[Stored items]
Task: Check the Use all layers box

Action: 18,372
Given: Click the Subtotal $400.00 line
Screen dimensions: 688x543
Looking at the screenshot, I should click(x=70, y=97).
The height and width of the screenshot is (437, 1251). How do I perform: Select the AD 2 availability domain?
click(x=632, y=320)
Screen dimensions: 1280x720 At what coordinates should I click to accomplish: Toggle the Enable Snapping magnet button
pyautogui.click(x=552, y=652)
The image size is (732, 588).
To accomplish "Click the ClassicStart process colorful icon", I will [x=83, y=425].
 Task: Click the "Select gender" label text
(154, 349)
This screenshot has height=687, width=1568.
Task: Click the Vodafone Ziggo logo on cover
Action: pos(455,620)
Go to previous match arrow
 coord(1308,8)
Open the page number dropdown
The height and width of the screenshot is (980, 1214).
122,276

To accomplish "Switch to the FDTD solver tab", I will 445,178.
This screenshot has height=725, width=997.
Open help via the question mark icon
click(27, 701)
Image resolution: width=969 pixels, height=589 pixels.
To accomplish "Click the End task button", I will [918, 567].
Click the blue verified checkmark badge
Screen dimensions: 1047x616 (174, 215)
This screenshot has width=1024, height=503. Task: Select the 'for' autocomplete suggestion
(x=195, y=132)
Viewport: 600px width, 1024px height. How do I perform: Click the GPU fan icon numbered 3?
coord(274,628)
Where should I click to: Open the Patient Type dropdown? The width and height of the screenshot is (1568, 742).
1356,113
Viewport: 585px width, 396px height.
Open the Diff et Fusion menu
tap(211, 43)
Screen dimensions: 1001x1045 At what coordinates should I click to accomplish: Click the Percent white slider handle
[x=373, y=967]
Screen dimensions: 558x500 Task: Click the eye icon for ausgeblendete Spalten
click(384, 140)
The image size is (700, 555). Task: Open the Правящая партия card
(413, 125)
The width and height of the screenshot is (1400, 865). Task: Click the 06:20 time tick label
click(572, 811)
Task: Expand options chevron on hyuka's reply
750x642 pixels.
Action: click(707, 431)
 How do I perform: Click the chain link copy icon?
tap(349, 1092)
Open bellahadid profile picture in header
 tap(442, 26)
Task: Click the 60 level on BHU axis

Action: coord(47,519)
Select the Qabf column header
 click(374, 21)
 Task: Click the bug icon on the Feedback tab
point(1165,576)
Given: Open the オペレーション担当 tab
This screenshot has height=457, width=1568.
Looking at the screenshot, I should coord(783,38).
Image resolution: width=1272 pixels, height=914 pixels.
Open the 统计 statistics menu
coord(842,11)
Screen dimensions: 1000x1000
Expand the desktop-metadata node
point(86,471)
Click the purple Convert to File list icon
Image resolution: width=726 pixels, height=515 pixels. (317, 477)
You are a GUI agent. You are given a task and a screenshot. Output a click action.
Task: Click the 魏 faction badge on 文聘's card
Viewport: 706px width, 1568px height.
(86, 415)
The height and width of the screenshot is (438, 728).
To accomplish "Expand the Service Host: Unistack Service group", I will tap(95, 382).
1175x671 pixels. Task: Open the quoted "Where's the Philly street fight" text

:: What to work on ::
Check each line of the data above for the word "will". Report how many lines have it, and nothing else.

:: Written answer ::
4